Avec Potiche, François Ozon vient certainement de réaliser son film le plus grotesque.
1977, suite à une grève, un patron méchant, réac et misogyne se voit remplacé par sa douce, docile et obéissante femme à la tête de son entreprise. Mais, bien entendu, il faut toujours se méfier de l’eau qui dort…
Commence alors un festival de kitscheries ultra référentielles où tout sonne faux.
Côté vêtements, on navigue entre pull jacquard, robe à fleurs, col roulé et jeans moule paquet. (Donald Cardwell, es-tu là ?)
Pour les décors, on passe des téléphones orange ou habillés de tissus aux papiers peints à gros motifs - censés représenter les années 70. (Manque bizarrement à l’appel dans les voitures : les volants en moumoute et le chien qui hoche la tête sur la plage arrière ! Mais que fait Roger Harth ???).
Les acteurs en font des tonnes. Judith Godrèche à la coupe de cheveux de Super Jaimie, Fabrice Luchini cachetonne, Jérémie Renier déambule de scènes en scènes, un sourire ultra bright aux lèvres et Karin Viard a dû voir de la lumière en passant devant le studio.
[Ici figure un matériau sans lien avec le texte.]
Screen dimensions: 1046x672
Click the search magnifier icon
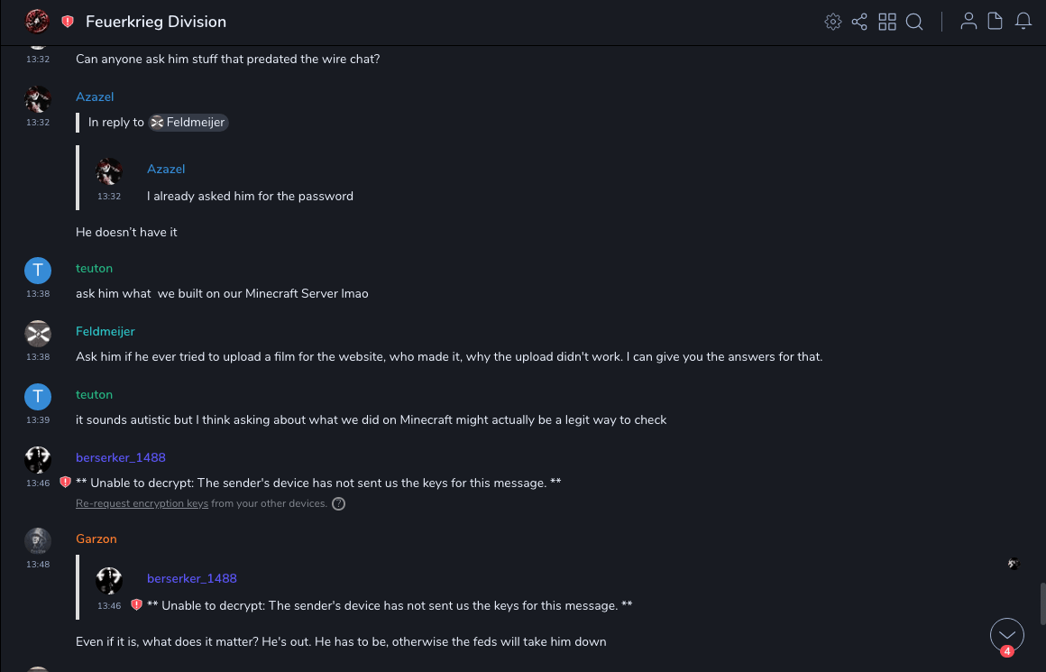(914, 22)
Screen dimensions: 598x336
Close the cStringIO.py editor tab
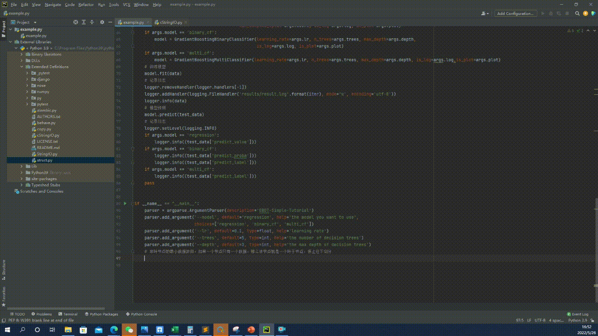(x=186, y=22)
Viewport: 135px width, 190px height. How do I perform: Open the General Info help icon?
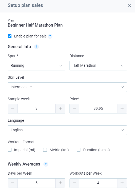(x=36, y=47)
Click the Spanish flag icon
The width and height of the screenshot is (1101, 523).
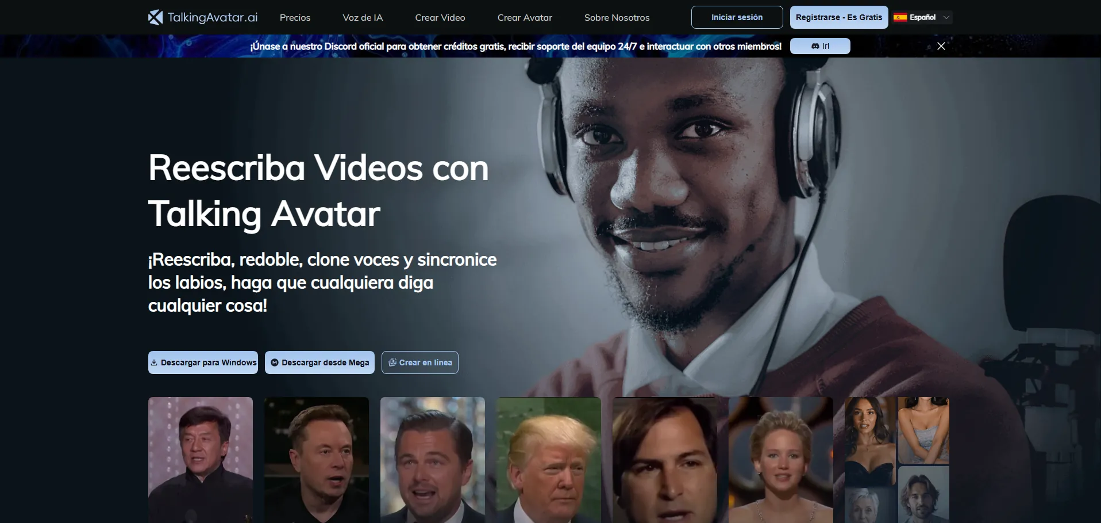click(x=900, y=17)
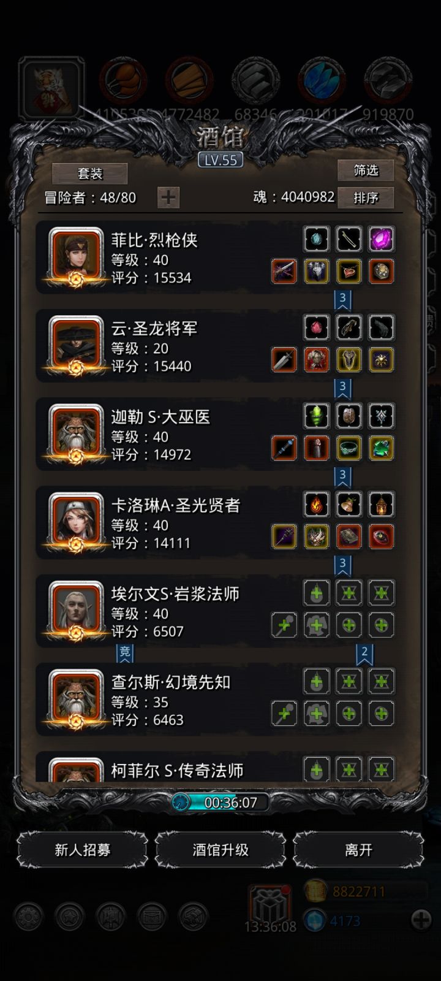Open the tiger avatar icon at top left
This screenshot has width=441, height=981.
tap(51, 88)
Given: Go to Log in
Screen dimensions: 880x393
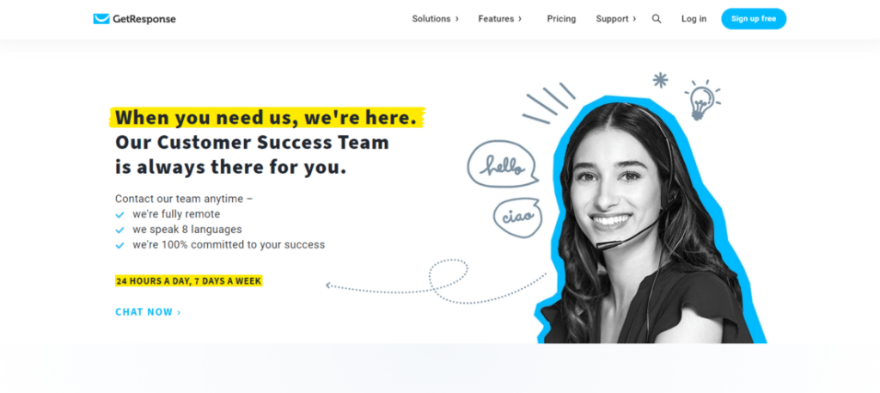Looking at the screenshot, I should (694, 19).

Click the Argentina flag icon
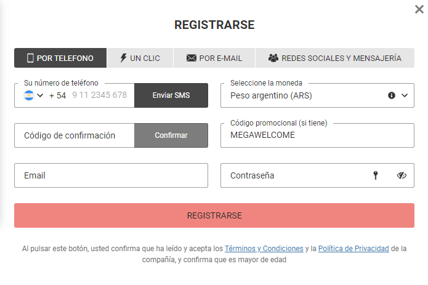pyautogui.click(x=29, y=95)
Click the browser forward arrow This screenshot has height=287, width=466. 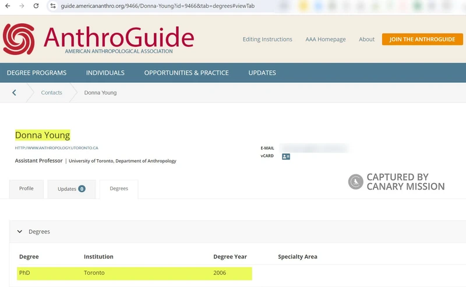[x=22, y=6]
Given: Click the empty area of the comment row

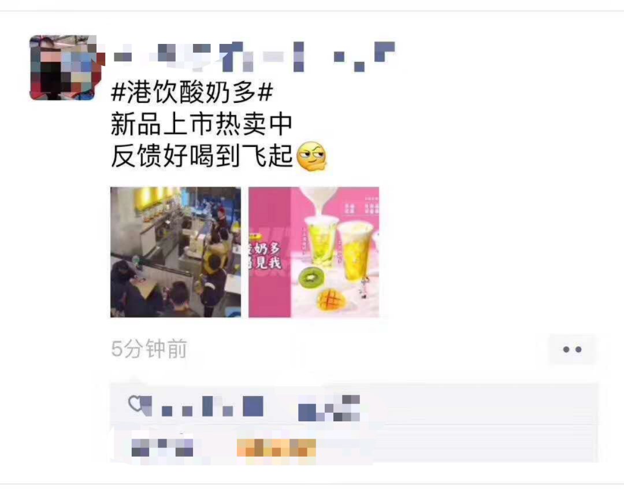Looking at the screenshot, I should pos(458,447).
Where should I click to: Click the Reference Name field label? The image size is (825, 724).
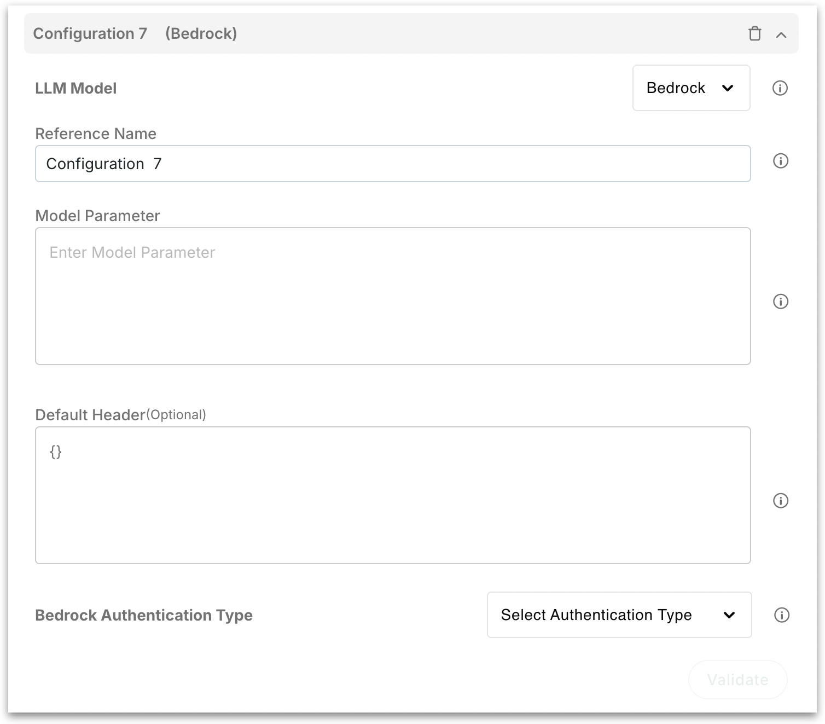[x=96, y=134]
Seul Depardieu reste égal à lui-même et s’en sort honorablement.
La musique hésite entre un ersatz des compositions de Vladimir Cosma, et une simple compilation des tubes de l’époque – Michèle Torr, Il était une fois… - destinée sans doute à vendre la bande originale du film.
Le scénario, adapté d’une pièce de boulevard aux situations prévisibles, fait inévitablement penser à des films d’époque - Je sais rien mais je dirai tout de Pierre Richard (1973) ou La Zizanie de Claude Zidi (1978) - sans parvenir à les égaler.
Derrière cette énorme pantalonnade, on voit bien où François Ozon voudrait en venir : parler d’hier pour mieux dénoncer les travers d’aujourd’hui.
Hélas, le résultat est surtout convenu et un brin démagogique (les hommes politiques de tous bords sont forcément pourris et la femme est l’avenir de l’homme) quant il ne sombre pas dans la facilité : Fabrice Luchini lançant un « casse-toi pauvre con !» ou préconisant de « travailler plus pour gagner plus ».
Le plus triste dans tout ça, c’est surtout de voir Catherine Deneuve tenter de se dépêtrer d’un personnage, autrefois interprété par Jacqueline Maillan, dont elle n’a, ici, ni l’aplomb, ni l’abattage.
Et que dire des lourdes références au passé prestigieux de l’actrice et, notamment, à sa collaboration avec Jacques Demy.
L’usine que dirige son personnage est une fabrique… de parapluies et Ozon ose faire chanter « en vrai » l’actrice. Ce que même le réalisateur des Demoiselles de Rochefort avait renoncé à faire lorsqu’elle était pressentie pour jouer dans Une chambre en ville.
On comprend pourquoi…
Dans un final ridicule, Deneuve massacre avec une telle allégresse la chanson de Jean Ferrat : C’est beau la vie, que le poète doit se retourner dans sa tombe.
Pas de bol, en nous prenant pour des cruches, Potiche ne devrait amuser que les « adulescents » qui fantasment les années 70 et les nostalgiques d’Au théâtre ce soir.